The Paper Menagerie and Other Stories

“I can’t explain it,” Sai said. He shook his head. “This is a mistake. I think I’ll head home.”

“Wait. Let me show you a few things about your beloved ?Tilly first,” Jenny said. She went to the desk and started typing, bringing up a series of documents on a monitor. She talked as Sai tried to scan and get their gist.

“Years ago, they caught Centillion’s traffic-monitoring cars sniffing all the wireless traffic from home networks on the streets they drove through. Centillion also used to override the security settings on your machine and track your browsing habits before they shifted to an opt-in monitoring policy designed to provide better ‘recommendations.’ Do you think they’ve really changed? They hunger for data about you—the more the better—and damned if they care about how they get it.”

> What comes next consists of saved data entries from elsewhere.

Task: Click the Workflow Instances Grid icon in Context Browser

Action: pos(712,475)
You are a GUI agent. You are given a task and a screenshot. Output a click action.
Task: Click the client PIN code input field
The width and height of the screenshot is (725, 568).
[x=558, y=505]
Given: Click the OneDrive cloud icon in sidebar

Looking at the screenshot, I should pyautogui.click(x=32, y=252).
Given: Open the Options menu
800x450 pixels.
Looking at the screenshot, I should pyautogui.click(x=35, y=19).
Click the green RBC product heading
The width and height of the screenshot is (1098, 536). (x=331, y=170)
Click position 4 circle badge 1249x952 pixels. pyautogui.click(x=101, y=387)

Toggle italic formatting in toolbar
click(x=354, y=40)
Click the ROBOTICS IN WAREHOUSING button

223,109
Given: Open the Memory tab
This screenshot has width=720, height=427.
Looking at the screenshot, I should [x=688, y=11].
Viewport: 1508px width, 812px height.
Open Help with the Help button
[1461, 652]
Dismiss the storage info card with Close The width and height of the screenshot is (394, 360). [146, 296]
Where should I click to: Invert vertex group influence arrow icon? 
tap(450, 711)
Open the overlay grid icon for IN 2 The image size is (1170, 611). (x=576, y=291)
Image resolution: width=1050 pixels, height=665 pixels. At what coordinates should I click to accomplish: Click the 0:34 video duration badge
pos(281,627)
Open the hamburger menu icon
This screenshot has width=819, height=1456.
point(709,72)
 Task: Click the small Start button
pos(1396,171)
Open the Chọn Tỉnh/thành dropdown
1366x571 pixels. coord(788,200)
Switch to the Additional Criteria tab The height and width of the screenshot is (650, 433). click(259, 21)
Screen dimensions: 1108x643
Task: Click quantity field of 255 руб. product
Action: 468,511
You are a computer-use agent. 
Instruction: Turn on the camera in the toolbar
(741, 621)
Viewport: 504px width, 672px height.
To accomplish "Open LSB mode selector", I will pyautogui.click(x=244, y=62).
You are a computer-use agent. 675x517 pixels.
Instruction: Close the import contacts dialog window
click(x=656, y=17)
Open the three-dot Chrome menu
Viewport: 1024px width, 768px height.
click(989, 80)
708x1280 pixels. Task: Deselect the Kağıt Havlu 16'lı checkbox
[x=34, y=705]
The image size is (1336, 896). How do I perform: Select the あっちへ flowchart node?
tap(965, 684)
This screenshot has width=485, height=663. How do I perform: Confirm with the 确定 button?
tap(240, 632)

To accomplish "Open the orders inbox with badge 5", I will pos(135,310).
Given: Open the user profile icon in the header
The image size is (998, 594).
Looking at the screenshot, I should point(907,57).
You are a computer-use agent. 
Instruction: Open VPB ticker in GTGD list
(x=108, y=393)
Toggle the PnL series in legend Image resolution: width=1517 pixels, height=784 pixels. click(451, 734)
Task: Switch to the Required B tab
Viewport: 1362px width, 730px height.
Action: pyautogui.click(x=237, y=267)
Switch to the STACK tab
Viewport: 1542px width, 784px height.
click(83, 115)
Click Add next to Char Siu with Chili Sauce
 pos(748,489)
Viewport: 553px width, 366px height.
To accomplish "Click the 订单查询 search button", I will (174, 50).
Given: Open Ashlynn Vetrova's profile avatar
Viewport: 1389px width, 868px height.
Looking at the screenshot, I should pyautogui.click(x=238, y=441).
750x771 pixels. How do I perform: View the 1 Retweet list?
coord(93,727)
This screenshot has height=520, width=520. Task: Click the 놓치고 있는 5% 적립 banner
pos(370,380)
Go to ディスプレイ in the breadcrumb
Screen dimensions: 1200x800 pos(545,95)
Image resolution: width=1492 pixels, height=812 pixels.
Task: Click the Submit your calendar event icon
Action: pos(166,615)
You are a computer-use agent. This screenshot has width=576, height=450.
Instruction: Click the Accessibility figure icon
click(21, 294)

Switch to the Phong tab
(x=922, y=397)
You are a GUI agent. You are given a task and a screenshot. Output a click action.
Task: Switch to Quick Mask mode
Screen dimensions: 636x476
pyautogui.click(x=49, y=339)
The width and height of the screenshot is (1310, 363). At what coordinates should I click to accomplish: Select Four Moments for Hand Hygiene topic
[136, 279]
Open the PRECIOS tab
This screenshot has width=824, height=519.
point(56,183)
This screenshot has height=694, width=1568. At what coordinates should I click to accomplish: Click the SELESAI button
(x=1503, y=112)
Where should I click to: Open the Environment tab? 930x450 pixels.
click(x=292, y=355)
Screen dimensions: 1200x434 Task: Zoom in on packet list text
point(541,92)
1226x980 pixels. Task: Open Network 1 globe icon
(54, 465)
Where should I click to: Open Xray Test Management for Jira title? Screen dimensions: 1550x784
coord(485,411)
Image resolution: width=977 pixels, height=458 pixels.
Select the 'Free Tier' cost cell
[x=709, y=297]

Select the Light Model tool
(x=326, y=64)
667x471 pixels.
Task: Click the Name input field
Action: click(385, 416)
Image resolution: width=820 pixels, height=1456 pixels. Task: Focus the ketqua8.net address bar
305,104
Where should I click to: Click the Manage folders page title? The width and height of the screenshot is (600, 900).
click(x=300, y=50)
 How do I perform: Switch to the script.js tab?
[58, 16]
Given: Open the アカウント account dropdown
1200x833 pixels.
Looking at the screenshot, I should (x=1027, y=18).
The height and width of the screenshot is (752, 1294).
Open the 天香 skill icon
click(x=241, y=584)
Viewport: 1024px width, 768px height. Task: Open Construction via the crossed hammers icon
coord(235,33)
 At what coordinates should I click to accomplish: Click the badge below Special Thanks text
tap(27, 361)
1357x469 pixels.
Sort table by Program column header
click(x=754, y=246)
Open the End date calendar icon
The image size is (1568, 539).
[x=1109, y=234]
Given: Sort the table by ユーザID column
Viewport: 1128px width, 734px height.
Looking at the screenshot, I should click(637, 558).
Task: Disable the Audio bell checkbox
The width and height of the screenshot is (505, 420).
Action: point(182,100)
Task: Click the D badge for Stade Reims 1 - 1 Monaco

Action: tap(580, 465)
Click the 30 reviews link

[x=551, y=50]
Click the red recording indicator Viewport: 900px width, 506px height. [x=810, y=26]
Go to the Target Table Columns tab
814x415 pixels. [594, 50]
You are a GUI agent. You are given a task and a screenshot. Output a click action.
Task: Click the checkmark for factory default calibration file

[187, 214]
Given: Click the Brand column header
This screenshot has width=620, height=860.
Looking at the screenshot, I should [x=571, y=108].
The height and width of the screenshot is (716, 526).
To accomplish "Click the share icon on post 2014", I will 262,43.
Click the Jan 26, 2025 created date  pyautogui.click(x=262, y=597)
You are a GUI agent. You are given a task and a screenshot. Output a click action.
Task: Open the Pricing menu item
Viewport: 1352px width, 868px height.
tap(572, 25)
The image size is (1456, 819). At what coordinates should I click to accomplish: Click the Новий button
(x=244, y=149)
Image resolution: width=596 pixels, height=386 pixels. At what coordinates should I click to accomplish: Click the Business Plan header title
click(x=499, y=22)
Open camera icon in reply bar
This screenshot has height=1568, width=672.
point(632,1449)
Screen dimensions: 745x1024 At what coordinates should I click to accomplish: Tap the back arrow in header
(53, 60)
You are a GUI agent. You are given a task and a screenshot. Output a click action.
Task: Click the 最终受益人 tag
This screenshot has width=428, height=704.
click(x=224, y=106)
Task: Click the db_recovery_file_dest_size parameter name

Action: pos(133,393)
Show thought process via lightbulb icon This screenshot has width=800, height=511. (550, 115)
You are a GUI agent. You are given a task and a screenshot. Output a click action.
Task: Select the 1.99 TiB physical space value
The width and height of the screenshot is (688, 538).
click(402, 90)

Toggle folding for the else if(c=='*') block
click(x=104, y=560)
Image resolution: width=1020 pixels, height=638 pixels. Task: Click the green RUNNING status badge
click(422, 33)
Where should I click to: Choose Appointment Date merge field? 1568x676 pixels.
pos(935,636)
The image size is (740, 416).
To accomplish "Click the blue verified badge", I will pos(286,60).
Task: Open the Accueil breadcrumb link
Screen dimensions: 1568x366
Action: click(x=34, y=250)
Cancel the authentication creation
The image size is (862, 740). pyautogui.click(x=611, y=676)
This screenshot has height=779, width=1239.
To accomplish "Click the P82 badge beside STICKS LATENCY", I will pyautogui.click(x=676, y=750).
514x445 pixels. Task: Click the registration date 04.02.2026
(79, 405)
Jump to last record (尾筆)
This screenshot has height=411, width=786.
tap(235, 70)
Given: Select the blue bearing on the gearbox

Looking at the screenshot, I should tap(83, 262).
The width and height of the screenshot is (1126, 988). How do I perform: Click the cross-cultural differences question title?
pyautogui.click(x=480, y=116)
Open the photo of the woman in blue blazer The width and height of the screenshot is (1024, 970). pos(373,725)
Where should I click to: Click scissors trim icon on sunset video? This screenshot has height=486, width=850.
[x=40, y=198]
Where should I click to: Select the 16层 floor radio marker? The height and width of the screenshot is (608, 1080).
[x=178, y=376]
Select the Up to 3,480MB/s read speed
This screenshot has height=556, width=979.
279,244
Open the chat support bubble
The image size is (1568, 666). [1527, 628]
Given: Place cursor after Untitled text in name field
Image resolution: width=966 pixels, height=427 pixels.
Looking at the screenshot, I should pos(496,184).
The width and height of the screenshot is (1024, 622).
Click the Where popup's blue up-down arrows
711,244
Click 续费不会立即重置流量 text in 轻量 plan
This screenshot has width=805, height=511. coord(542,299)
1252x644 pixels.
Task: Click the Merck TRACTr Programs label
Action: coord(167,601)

Sai flicked through the documents skeptically. “If this is all true, why hasn’t anyone brought it up in the news?”

Jenny laughed. “First, everything Centillion did was arguably legal. The wireless transmissions were floating in public space, for example, so there was no violation of privacy. And the end-user agreement could be read to allow everything Centillion did to ‘make things better’ for you. Second, these days, how do you get your news except through Centillion? If Centillion doesn’t want you to see something, you won’t.”

“So how did you find these documents?”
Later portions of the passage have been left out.